> **To do**
Copy the records from the line containing "purchase (1342, 167)" down to the line containing "(527, 418).", both included, substituting "Pinpoint" for every "Identify" and changing nothing else.

> **Data rows**

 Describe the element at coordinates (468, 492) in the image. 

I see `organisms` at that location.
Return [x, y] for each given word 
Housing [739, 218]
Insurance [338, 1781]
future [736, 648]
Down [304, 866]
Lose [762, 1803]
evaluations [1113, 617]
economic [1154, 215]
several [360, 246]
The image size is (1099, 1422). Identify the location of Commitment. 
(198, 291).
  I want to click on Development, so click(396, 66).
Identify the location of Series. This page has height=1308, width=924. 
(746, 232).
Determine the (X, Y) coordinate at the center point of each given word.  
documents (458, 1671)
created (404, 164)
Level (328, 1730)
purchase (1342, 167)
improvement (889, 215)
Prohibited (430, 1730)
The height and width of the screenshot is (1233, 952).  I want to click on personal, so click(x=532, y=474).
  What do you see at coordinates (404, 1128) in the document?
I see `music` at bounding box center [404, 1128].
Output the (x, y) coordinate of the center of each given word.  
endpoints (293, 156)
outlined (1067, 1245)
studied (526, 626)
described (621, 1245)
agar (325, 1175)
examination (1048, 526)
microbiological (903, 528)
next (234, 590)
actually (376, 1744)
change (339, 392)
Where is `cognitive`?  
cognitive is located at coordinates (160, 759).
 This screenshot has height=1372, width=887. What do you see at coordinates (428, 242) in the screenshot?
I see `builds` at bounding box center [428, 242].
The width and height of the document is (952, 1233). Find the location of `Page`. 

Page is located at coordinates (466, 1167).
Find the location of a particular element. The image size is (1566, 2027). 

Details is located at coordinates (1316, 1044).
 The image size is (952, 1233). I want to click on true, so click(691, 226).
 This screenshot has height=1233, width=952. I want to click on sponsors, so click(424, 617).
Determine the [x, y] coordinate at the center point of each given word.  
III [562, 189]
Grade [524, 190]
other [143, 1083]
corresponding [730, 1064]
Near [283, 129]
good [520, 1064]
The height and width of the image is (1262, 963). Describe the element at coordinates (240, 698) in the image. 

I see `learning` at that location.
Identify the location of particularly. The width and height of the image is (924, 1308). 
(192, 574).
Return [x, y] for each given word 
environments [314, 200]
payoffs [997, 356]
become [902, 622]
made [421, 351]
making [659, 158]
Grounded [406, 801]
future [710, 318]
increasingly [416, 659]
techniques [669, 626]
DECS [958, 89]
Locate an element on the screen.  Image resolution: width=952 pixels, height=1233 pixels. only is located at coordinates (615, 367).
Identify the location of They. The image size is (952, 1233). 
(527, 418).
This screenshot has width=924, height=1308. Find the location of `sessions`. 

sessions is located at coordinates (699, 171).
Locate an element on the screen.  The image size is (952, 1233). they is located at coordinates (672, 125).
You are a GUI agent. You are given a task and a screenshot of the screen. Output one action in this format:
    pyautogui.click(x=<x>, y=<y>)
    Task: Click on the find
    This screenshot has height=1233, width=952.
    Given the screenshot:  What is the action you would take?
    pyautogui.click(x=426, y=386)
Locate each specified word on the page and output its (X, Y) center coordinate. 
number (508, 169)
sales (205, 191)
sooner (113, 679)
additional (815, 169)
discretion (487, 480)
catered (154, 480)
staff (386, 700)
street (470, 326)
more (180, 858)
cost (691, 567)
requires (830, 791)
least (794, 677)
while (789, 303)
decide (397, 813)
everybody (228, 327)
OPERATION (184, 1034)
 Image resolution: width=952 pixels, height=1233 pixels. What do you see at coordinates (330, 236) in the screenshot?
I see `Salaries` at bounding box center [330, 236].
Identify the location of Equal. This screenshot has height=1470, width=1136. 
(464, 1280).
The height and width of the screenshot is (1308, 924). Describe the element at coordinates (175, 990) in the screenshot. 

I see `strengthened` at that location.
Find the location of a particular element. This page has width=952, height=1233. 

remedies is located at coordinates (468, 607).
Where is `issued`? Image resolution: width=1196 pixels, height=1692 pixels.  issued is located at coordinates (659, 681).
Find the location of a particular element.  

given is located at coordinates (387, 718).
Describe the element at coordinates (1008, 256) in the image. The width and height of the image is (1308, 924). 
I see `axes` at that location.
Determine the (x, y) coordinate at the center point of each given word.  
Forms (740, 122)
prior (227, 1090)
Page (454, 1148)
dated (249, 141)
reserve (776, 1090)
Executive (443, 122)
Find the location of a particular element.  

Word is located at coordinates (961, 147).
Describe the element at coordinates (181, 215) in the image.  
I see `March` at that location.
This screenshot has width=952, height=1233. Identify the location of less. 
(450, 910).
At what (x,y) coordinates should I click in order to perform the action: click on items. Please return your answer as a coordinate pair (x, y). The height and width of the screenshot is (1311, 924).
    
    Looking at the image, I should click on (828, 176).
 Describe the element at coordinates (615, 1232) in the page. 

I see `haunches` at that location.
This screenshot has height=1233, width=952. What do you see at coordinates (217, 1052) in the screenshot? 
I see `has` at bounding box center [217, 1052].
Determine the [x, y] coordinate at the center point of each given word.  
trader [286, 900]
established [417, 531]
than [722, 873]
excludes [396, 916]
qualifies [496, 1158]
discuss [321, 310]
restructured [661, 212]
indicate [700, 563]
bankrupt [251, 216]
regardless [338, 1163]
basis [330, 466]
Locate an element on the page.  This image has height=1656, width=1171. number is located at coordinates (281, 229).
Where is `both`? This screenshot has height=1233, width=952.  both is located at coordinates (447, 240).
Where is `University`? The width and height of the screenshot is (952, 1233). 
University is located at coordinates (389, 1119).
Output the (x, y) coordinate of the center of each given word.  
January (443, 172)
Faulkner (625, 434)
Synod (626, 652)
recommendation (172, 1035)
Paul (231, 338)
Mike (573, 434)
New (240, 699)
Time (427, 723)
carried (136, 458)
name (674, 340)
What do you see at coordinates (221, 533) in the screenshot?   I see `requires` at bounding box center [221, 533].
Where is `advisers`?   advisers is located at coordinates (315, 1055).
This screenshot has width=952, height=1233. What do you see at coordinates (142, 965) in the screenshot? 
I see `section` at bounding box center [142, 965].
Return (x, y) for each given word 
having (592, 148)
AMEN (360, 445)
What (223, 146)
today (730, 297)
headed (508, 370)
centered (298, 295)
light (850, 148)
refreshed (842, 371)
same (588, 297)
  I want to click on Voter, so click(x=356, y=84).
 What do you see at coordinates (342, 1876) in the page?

> **Exercise response**
purchase (1342, 167)
improvement (889, 215)
Prohibited (430, 1730)
The height and width of the screenshot is (1233, 952).  I want to click on personal, so click(x=532, y=474).
  What do you see at coordinates (404, 1128) in the document?
I see `music` at bounding box center [404, 1128].
Output the (x, y) coordinate of the center of each given word.  
endpoints (293, 156)
outlined (1067, 1245)
studied (526, 626)
described (621, 1245)
agar (325, 1175)
examination (1048, 526)
microbiological (903, 528)
next (234, 590)
actually (376, 1744)
change (339, 392)
Where is `cognitive`?  
cognitive is located at coordinates (160, 759).
 This screenshot has height=1372, width=887. What do you see at coordinates (428, 242) in the screenshot?
I see `builds` at bounding box center [428, 242].
The width and height of the document is (952, 1233). Find the location of `Page`. 

Page is located at coordinates (466, 1167).
Find the location of a particular element. The image size is (1566, 2027). 

Details is located at coordinates (1316, 1044).
 The image size is (952, 1233). I want to click on true, so click(691, 226).
 This screenshot has height=1233, width=952. I want to click on sponsors, so click(424, 617).
Determine the [x, y] coordinate at the center point of each given word.  
III [562, 189]
Grade [524, 190]
other [143, 1083]
corresponding [730, 1064]
Near [283, 129]
good [520, 1064]
The height and width of the image is (1262, 963). Describe the element at coordinates (240, 698) in the image. 

I see `learning` at that location.
Pinpoint the location of particularly. The width and height of the image is (924, 1308). 
(192, 574).
Return [x, y] for each given word 
environments [314, 200]
payoffs [997, 356]
become [902, 622]
made [421, 351]
making [659, 158]
Grounded [406, 801]
future [710, 318]
increasingly [416, 659]
techniques [669, 626]
DECS [958, 89]
Locate an element on the screen.  Image resolution: width=952 pixels, height=1233 pixels. only is located at coordinates (615, 367).
Pinpoint the location of They. The image size is (952, 1233). 
(527, 418).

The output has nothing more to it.